EXERCISE AIM:
Among the entries below, copy every line that carries the word "computer".
== EXERCISE DATA
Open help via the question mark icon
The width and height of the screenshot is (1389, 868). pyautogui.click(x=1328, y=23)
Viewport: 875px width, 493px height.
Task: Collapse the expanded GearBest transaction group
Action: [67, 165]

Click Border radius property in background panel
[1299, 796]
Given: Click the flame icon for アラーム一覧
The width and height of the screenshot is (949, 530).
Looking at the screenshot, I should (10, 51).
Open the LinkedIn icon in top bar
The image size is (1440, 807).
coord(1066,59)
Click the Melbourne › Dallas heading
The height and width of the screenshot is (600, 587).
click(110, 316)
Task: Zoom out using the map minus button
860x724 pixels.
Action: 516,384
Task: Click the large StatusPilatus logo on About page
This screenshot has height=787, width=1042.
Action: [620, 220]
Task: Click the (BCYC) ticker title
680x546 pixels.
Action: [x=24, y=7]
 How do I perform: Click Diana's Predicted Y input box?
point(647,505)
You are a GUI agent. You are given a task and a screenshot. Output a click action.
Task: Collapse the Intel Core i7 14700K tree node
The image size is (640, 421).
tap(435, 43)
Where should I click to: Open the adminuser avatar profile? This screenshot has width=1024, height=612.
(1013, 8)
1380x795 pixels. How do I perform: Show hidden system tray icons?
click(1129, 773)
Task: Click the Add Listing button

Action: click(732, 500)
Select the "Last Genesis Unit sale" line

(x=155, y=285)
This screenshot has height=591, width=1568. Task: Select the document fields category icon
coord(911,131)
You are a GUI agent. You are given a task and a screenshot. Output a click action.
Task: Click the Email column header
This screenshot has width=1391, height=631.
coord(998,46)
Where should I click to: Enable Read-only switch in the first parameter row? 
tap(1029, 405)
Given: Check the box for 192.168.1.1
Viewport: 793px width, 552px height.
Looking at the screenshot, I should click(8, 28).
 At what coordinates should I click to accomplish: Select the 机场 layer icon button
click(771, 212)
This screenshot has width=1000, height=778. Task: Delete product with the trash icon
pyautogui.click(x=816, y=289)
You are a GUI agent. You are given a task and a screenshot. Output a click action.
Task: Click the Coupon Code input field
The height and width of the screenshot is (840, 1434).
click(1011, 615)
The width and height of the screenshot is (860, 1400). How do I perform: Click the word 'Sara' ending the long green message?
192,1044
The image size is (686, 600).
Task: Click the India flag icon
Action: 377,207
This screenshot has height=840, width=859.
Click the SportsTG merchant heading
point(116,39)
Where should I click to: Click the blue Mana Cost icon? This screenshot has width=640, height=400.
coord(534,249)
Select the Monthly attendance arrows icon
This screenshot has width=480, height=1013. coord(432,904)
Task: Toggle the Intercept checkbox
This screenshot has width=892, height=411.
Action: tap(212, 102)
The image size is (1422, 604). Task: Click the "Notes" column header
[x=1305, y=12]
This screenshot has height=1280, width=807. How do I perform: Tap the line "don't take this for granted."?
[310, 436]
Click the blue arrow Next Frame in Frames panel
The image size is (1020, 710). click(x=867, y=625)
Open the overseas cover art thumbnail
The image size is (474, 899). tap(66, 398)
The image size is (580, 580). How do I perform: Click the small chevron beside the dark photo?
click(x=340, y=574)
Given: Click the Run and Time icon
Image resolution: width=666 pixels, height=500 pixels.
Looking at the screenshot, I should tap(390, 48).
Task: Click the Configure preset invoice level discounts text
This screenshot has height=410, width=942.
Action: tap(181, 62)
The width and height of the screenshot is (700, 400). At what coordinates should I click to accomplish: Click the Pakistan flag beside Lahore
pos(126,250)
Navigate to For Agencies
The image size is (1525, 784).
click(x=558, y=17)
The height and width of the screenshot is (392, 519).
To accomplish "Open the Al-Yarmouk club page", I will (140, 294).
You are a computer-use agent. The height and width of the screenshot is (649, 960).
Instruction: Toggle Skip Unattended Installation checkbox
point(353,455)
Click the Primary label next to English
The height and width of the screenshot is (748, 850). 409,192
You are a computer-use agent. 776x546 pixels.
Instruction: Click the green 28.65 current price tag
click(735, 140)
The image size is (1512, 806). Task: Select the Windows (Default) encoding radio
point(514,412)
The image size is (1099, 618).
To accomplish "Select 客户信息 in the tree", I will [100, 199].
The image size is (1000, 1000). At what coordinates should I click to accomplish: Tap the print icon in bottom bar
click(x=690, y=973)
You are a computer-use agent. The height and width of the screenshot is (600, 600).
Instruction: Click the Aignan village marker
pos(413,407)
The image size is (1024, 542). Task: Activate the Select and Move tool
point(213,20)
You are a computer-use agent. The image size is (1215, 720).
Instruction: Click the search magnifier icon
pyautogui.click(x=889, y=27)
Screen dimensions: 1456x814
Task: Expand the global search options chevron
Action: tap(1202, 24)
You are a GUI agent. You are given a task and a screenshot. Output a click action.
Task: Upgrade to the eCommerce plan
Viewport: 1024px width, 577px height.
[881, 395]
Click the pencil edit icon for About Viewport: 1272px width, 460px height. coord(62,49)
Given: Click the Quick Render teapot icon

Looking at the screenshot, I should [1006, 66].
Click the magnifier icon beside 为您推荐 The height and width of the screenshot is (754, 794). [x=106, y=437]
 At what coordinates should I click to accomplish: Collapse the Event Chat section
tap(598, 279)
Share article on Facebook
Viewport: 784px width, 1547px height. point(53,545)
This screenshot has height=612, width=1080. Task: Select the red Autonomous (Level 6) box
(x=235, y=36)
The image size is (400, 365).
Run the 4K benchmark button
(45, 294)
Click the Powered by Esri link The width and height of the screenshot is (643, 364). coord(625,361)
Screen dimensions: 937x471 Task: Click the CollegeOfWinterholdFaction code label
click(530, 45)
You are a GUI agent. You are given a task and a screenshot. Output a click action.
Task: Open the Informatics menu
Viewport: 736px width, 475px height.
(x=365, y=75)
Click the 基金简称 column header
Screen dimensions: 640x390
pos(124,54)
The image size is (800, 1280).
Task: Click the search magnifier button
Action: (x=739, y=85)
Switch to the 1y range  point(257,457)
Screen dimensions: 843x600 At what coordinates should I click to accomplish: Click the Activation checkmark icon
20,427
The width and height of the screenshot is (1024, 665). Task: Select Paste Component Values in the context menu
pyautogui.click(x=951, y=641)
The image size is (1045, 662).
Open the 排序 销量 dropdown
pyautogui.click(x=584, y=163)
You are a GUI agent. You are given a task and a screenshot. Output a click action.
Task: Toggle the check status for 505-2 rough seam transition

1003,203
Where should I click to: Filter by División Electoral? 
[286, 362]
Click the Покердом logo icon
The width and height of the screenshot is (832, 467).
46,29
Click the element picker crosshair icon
====
RESULT OF THE EXERCISE:
You are a computer-use agent. The height and width of the screenshot is (649, 960).
You are a computer-use agent. 776x546 pixels.
You are a computer-use agent. The height and width of the screenshot is (600, 600).
You are a computer-use agent. The image size is (1215, 720).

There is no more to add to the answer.